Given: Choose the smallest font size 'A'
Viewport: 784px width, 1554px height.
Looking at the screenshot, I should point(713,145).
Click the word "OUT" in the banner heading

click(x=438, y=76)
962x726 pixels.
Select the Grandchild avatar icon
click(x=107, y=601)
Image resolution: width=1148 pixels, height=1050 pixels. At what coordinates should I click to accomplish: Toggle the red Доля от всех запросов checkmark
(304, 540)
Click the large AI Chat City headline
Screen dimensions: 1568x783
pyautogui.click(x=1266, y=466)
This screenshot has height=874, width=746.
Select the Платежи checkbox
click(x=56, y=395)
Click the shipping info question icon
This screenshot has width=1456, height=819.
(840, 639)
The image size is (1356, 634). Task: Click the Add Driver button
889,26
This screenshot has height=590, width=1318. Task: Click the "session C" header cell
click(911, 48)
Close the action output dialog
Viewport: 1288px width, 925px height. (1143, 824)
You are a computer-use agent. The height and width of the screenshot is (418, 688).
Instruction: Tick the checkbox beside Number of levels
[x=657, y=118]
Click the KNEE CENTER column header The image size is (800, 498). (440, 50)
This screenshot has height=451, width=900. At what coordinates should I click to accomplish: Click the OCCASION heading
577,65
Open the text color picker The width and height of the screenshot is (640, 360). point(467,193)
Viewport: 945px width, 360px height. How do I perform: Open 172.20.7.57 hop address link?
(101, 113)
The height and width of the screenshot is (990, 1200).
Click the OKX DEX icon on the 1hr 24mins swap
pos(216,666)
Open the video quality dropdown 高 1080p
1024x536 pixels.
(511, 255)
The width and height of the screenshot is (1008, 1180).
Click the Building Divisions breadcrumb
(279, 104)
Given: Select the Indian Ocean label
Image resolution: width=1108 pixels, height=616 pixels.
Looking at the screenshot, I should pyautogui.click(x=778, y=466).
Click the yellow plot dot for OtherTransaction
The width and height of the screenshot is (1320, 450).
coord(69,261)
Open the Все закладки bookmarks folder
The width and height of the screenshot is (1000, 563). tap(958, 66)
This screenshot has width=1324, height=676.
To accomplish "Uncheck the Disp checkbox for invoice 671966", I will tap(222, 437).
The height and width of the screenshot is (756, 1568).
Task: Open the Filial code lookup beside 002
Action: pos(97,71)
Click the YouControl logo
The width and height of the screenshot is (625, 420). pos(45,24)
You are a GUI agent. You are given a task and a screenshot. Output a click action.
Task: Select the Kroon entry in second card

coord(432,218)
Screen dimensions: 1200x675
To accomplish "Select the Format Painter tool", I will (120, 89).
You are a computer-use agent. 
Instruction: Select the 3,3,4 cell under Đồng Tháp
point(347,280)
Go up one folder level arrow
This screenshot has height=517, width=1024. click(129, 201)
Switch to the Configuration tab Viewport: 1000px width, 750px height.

______

• YOUR TASK: Reproduce each line of the entries in which the word "computer" is found.

• SOLUTION TO THIS EXERCISE:
You are a computer-use agent. The height and width of the screenshot is (418, 688).
You are a computer-use agent. 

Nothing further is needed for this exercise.